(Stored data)
--

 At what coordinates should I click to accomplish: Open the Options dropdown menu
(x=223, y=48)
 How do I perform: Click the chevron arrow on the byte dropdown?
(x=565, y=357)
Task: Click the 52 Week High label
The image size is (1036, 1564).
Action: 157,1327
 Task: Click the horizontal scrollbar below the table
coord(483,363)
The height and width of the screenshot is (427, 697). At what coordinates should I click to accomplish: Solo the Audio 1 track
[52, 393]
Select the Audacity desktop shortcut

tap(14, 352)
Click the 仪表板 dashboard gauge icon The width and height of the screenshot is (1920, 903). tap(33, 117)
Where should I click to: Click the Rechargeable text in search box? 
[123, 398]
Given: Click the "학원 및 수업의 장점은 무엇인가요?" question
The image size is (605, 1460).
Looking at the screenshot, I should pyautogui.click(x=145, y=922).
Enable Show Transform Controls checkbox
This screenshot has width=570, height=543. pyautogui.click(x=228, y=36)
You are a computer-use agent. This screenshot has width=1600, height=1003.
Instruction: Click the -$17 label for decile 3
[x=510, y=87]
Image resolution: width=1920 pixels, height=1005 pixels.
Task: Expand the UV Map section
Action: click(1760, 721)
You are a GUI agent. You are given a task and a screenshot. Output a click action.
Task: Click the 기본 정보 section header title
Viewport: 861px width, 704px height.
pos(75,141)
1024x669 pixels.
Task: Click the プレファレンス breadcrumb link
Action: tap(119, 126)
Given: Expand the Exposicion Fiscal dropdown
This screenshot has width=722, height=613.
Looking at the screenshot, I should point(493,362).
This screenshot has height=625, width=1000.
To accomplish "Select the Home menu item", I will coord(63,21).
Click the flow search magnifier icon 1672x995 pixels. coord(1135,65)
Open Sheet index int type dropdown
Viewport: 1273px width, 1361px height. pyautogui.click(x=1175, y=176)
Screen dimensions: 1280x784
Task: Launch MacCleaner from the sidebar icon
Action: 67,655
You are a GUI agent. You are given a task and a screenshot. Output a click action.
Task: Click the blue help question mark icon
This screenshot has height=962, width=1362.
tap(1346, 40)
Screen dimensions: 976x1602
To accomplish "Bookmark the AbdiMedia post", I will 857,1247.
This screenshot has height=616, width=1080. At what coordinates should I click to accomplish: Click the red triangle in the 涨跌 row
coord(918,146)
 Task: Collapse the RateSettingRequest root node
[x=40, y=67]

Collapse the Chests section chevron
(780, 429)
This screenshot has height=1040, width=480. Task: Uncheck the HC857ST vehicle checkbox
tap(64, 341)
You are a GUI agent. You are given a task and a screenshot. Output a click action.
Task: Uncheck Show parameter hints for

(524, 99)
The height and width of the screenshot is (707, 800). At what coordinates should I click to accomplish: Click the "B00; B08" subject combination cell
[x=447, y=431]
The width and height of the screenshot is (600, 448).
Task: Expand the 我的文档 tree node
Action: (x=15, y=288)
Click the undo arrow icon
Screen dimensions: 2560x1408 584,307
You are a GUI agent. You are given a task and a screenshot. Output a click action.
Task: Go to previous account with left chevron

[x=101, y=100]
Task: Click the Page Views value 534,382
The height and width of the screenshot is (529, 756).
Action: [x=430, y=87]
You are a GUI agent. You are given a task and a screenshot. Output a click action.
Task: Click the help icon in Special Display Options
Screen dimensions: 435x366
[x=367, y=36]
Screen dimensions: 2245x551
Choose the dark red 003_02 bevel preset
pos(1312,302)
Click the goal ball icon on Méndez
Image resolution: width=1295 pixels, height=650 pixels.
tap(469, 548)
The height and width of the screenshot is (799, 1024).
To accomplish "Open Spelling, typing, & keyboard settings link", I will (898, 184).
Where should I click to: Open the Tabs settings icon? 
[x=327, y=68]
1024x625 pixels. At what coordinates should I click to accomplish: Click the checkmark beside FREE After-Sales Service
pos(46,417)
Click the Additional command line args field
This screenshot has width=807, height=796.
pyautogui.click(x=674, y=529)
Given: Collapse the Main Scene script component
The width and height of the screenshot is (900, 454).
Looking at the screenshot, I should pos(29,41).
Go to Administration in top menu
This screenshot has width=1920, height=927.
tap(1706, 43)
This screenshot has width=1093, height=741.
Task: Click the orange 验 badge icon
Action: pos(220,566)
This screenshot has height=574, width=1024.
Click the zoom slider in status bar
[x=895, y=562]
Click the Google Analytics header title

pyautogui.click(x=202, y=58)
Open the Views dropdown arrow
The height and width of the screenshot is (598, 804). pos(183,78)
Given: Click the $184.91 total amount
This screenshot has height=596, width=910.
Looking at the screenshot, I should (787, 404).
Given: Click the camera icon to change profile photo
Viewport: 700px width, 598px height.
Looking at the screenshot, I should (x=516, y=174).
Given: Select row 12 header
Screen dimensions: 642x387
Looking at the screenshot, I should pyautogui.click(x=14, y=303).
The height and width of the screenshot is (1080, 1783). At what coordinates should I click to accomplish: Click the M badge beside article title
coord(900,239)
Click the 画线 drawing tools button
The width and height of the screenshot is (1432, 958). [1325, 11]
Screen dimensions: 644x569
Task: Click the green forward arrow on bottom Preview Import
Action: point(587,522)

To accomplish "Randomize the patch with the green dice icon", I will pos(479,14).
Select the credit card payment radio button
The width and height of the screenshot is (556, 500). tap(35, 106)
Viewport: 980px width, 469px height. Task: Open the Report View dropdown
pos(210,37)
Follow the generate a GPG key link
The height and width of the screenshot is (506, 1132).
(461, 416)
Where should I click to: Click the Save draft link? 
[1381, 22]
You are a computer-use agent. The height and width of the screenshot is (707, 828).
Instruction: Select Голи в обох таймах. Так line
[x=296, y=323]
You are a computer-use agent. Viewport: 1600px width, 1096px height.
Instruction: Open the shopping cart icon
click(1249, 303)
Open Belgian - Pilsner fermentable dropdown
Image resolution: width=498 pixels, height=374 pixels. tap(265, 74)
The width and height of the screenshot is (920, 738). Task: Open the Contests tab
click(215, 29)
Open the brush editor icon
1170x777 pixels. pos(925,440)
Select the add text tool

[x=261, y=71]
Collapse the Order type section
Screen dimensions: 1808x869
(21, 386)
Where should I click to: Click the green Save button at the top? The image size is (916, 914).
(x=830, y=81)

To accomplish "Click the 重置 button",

--

In exact wording, restate the lines of the data above from the first through the one holding "Click the flow", and stop after that line.

 At what coordinates should I click to accomplish: Open the Options dropdown menu
(x=223, y=48)
 How do I perform: Click the chevron arrow on the byte dropdown?
(x=565, y=357)
Task: Click the 52 Week High label
The image size is (1036, 1564).
Action: 157,1327
 Task: Click the horizontal scrollbar below the table
coord(483,363)
The height and width of the screenshot is (427, 697). At what coordinates should I click to accomplish: Solo the Audio 1 track
[52, 393]
Select the Audacity desktop shortcut

tap(14, 352)
Click the 仪表板 dashboard gauge icon The width and height of the screenshot is (1920, 903). tap(33, 117)
Where should I click to: Click the Rechargeable text in search box? 
[123, 398]
Given: Click the "학원 및 수업의 장점은 무엇인가요?" question
The image size is (605, 1460).
Looking at the screenshot, I should pyautogui.click(x=145, y=922).
Enable Show Transform Controls checkbox
This screenshot has width=570, height=543. pyautogui.click(x=228, y=36)
You are a computer-use agent. This screenshot has width=1600, height=1003.
Instruction: Click the -$17 label for decile 3
[x=510, y=87]
Image resolution: width=1920 pixels, height=1005 pixels.
Task: Expand the UV Map section
Action: click(1760, 721)
You are a GUI agent. You are given a task and a screenshot. Output a click action.
Task: Click the 기본 정보 section header title
Viewport: 861px width, 704px height.
pos(75,141)
1024x669 pixels.
Task: Click the プレファレンス breadcrumb link
Action: tap(119, 126)
Given: Expand the Exposicion Fiscal dropdown
This screenshot has width=722, height=613.
Looking at the screenshot, I should point(493,362).
This screenshot has height=625, width=1000.
To accomplish "Select the Home menu item", I will coord(63,21).
Click the flow search magnifier icon 1672x995 pixels. coord(1135,65)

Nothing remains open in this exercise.